The main difference between an organic and a separate supply sink is that the former are smaller, and more combat effective for their size (not being subect to the horrible commander - litterally a guy with 0 ratings - nor the bad planning - of a separate one). A place like Nanking, Peking, Kalgon (the Mongol Army is there), are not undefended even when undefended - because of the presence of integrated sinks with large but low quality static military units which indeed defended those areas. When such a point is captured, the sink or sink plus military unit both have engineers that insure a major amount of damage is done - so the resource centers and industry will not be fully productive for a long time.
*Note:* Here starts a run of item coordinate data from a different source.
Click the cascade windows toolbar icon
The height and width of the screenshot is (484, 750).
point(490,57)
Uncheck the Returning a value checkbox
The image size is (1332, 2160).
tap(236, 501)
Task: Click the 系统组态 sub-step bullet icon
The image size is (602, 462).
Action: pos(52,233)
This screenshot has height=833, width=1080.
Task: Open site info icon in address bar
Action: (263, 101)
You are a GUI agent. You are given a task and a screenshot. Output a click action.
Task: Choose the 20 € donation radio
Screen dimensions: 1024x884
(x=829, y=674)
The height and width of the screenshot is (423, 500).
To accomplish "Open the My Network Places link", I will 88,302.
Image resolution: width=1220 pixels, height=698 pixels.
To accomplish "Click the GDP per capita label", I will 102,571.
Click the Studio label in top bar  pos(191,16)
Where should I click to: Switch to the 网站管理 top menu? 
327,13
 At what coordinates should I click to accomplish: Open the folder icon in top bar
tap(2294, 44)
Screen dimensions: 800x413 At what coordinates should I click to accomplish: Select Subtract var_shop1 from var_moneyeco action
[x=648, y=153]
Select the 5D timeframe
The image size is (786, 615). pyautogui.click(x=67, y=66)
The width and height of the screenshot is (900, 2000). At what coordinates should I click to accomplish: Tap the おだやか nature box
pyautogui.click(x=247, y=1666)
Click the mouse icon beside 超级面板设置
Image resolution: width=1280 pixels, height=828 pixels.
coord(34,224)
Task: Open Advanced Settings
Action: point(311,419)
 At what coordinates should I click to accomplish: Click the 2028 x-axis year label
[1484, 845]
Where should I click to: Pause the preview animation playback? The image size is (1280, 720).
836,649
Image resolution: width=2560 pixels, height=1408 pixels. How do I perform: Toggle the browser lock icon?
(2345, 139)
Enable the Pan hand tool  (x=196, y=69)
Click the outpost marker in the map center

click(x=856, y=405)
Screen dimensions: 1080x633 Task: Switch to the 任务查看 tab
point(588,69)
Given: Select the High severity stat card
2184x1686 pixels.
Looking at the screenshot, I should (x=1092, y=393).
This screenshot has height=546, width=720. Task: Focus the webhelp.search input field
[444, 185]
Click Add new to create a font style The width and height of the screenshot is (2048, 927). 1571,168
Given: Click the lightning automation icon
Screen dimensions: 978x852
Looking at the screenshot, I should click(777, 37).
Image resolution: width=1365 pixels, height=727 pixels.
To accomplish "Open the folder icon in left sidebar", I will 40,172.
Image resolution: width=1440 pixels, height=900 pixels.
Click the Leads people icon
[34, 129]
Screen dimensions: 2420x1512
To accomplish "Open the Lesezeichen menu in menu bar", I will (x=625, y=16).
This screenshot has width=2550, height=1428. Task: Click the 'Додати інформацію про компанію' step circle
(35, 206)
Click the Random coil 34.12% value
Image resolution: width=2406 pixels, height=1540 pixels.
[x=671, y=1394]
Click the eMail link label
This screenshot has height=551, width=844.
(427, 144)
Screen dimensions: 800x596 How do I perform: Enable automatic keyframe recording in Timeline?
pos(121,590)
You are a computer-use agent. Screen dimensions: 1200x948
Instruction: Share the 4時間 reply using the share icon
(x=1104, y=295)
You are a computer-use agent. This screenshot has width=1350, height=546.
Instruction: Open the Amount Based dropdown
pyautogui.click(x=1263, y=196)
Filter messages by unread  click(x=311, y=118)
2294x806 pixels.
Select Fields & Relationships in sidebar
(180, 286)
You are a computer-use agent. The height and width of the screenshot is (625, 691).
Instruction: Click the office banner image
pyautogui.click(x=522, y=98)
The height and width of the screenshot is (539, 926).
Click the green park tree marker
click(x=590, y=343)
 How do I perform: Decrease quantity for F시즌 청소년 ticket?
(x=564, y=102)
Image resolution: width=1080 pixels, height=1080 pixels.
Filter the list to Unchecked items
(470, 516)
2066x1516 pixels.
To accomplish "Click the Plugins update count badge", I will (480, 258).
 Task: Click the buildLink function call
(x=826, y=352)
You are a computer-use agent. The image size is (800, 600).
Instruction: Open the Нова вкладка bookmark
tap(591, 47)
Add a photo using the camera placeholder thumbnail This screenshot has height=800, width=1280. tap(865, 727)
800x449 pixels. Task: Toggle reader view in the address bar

[They repair one point per day, at best]

Best practice for both sides is to base air units on supply source hexes which also are airfields - and the very best of these also have supply sinks in them. The air units will tend to be marginally functional even in short supply situations- because units "share" what they have - and the larger the sink the more it has to share. Under pressure the sink will be disabled a bit - and then it will eat less - so a slightly greater fraction of the supplies will go to the air or combat units in the same hex. That is, the relationship is dynamic - not fixed - and it favors the player with co-located combat units and supply sinks. Such units not only get more supplies, they get support and are more effective in construction or combat.

Successful operations in China often go to combined arms attacks - where air units attack land units that are isolated in the same turn ground untis attack in the same hex. If there is a retreat path, low morale Chinese units will tend to retreat rather than stand. If there is no retreat path they will stand - until they surrender.